-- start --

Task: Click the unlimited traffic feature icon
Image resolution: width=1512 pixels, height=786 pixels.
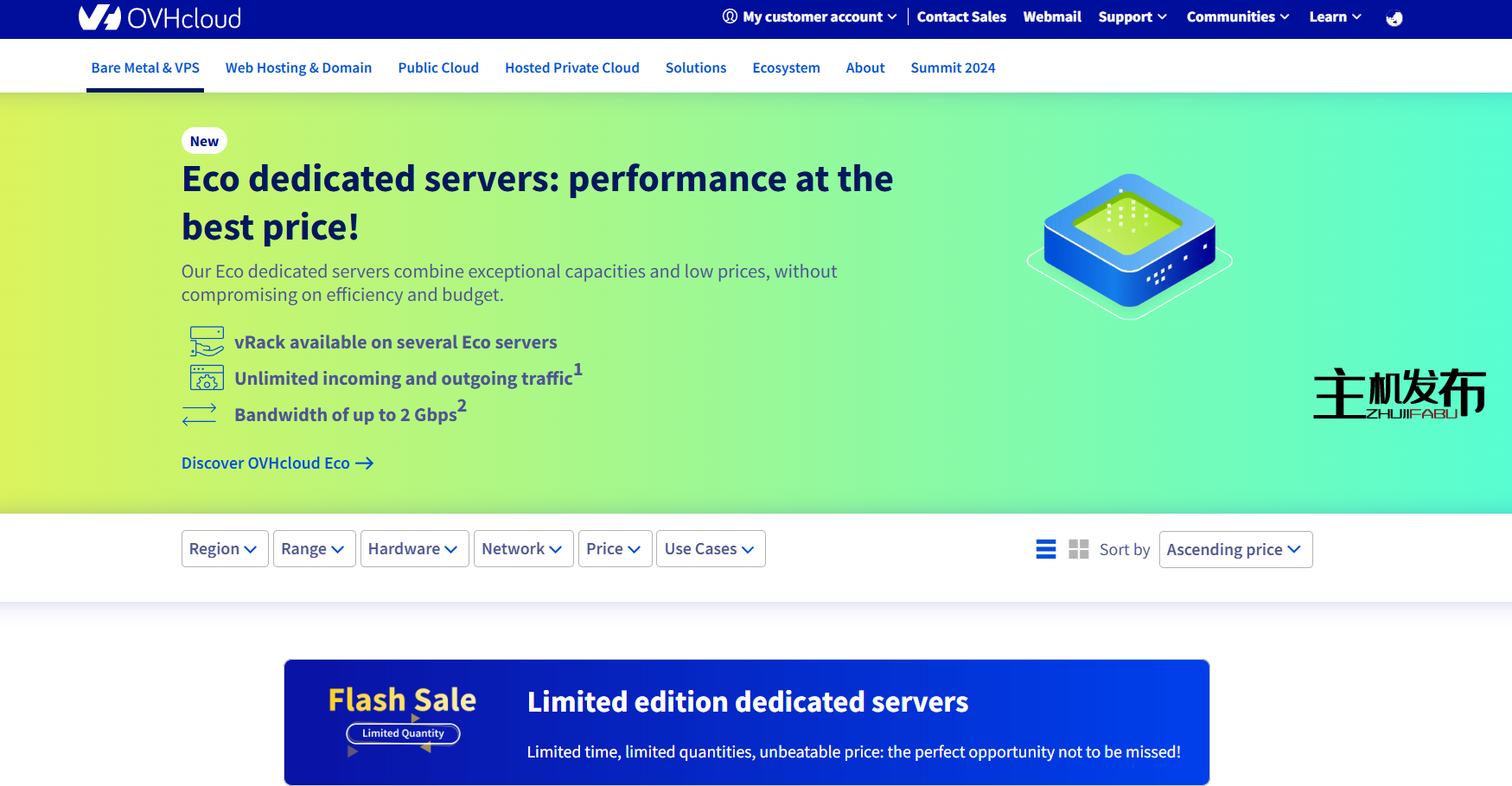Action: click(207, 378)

-- end --
-- start --

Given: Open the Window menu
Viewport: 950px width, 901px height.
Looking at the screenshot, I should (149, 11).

-- end --

What needs to be done
Copy out the records verbatim, starting with the line that contains "Given: Open the Window menu" and going on through the line that contains "Looking at the".

The solution
Given: Open the Window menu
Viewport: 950px width, 901px height.
Looking at the screenshot, I should (149, 11).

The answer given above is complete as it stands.